REQUIREMENT: Please put the lines from the one containing "Screen dimensions: 1061x708" through the one containing "Looking at the screenshot, I should tap(627, 106)." into a Markdown table with the columns Row and Line, leaving out any blank lines.

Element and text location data
+--
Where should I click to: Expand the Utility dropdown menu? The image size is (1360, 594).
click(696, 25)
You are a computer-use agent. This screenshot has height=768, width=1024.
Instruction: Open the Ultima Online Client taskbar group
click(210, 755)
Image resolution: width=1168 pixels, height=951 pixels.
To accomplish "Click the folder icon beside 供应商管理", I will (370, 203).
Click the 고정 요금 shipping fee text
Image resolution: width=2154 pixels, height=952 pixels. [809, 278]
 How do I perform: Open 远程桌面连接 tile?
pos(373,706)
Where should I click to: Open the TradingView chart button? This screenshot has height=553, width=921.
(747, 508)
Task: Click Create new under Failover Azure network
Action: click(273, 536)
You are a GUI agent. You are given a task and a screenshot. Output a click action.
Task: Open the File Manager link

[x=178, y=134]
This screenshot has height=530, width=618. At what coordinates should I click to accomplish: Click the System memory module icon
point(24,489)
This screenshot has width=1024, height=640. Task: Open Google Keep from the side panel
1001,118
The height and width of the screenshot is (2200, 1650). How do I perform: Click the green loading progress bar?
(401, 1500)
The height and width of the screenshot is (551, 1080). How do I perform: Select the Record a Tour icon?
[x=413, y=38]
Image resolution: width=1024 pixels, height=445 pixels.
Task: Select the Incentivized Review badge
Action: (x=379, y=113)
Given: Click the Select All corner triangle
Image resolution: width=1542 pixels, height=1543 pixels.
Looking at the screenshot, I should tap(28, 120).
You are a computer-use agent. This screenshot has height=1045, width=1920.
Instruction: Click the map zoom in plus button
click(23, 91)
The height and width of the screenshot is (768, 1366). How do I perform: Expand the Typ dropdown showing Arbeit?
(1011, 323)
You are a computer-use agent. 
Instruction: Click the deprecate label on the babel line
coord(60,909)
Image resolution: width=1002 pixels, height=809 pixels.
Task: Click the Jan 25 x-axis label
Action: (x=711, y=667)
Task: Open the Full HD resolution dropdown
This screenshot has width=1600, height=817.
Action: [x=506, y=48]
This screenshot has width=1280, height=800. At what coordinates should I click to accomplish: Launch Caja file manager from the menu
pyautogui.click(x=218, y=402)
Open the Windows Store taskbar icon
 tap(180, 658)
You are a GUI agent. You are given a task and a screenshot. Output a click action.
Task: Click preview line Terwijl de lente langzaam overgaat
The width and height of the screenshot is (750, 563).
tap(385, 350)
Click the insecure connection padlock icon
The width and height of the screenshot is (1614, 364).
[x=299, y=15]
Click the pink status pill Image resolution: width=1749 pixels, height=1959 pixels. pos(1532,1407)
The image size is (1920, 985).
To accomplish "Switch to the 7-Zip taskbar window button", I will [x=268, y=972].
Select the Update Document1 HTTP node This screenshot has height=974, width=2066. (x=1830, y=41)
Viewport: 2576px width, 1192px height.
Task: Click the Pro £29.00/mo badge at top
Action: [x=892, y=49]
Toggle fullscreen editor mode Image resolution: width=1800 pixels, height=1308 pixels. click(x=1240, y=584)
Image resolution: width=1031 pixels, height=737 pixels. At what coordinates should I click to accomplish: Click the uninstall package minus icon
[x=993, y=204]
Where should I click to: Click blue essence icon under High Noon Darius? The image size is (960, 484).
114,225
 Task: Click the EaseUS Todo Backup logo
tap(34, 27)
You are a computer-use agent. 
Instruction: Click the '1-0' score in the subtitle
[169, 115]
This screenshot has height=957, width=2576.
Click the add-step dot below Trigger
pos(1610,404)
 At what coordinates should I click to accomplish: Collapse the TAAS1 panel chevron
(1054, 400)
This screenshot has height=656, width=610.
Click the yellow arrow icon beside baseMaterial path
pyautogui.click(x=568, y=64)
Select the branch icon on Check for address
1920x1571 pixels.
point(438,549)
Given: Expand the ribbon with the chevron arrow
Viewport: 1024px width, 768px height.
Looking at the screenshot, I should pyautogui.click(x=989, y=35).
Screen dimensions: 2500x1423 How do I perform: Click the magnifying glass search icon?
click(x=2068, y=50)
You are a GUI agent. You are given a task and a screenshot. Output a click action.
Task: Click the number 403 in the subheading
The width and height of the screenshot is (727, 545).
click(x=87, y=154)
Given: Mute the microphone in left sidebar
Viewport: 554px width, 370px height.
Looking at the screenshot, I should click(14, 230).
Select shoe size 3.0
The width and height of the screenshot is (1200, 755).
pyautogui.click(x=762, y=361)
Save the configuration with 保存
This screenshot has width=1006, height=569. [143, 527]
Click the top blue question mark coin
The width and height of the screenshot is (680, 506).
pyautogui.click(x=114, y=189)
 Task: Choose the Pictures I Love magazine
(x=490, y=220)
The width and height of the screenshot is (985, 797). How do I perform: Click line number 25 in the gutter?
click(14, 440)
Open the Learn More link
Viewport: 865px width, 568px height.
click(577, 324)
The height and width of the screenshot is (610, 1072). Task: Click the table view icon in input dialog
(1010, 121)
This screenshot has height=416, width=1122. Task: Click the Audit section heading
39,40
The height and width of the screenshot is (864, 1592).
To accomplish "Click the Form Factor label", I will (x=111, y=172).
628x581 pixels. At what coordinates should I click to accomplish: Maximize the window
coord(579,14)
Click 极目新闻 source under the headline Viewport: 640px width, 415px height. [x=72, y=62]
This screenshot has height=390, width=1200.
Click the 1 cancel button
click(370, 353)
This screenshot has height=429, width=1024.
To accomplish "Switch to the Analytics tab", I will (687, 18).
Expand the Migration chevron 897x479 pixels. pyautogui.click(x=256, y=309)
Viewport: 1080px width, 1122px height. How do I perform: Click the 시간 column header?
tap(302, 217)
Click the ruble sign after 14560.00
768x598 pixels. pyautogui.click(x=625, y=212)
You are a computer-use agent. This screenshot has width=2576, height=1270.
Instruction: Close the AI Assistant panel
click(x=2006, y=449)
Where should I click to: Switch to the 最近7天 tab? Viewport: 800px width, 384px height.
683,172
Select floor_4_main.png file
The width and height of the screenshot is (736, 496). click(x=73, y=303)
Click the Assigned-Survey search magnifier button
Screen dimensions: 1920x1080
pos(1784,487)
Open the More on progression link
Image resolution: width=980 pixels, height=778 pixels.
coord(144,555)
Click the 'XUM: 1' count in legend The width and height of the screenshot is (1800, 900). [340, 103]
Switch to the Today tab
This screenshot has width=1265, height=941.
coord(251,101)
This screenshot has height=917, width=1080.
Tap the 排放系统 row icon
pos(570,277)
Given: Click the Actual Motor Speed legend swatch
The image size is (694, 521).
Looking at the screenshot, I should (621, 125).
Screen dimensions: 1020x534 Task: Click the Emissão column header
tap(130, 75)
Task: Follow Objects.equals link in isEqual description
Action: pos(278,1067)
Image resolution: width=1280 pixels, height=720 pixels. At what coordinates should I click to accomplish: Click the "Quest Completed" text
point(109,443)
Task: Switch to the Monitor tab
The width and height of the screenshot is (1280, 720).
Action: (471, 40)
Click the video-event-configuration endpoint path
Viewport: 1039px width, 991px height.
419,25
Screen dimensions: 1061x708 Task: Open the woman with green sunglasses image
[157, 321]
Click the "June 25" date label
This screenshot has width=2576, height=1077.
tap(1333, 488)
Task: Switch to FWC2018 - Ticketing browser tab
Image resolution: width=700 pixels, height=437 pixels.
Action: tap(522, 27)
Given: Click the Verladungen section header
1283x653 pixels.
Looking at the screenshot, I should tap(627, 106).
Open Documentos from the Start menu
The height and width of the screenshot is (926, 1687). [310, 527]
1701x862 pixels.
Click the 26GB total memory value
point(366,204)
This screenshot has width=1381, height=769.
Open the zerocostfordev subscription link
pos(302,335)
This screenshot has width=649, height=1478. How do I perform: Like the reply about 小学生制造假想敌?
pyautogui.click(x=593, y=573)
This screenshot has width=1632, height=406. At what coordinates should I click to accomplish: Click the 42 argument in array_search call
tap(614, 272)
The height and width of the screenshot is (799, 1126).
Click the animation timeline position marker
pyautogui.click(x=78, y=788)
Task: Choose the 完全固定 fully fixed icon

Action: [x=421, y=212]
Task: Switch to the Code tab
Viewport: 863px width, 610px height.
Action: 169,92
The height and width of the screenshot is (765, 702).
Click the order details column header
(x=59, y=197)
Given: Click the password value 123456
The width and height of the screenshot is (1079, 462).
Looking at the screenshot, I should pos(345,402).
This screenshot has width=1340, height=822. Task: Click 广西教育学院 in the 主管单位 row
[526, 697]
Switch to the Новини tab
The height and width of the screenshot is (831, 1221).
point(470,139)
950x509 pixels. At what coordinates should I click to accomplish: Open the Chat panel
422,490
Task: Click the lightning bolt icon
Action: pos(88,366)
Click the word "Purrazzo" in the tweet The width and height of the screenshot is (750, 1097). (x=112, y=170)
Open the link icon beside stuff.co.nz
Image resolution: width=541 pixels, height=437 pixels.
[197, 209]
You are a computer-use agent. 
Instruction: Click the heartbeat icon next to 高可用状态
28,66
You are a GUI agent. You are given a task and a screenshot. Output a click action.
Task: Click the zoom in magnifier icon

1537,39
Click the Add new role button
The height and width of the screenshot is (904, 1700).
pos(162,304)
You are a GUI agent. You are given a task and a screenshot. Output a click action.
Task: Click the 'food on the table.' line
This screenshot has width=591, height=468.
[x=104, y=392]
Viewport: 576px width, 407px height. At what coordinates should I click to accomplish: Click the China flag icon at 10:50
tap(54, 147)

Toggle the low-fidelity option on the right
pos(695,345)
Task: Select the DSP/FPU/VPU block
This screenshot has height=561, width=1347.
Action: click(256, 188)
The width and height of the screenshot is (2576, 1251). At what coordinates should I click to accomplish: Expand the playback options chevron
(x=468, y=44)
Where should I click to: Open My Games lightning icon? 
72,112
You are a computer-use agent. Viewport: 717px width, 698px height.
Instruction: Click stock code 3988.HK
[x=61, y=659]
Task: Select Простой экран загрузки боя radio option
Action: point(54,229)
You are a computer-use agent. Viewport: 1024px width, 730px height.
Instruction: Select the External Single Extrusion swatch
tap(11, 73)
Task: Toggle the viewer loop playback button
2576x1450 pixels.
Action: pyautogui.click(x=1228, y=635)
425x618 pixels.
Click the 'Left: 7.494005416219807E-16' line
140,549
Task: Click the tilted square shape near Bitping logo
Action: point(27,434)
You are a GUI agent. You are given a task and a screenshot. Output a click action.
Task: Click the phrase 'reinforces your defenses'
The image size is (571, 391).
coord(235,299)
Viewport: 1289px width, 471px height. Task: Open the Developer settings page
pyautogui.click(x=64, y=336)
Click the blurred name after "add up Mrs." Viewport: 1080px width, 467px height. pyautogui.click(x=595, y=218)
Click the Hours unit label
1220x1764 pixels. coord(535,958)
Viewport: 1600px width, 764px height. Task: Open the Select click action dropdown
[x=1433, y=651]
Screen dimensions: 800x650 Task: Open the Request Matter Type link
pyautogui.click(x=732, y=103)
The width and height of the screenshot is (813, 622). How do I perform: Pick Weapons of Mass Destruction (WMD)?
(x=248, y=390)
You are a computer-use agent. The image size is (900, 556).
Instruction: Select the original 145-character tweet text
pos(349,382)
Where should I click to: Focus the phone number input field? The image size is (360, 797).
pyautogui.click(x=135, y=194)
+--
OUTPUT BELOW:
| Row | Line |
|---|---|
| 1 | Screen dimensions: 1061x708 Task: Open the woman with green sunglasses image |
| 2 | [157, 321] |
| 3 | Click the "June 25" date label |
| 4 | This screenshot has width=2576, height=1077. |
| 5 | tap(1333, 488) |
| 6 | Task: Switch to FWC2018 - Ticketing browser tab |
| 7 | Image resolution: width=700 pixels, height=437 pixels. |
| 8 | Action: tap(522, 27) |
| 9 | Given: Click the Verladungen section header |
| 10 | 1283x653 pixels. |
| 11 | Looking at the screenshot, I should tap(627, 106). |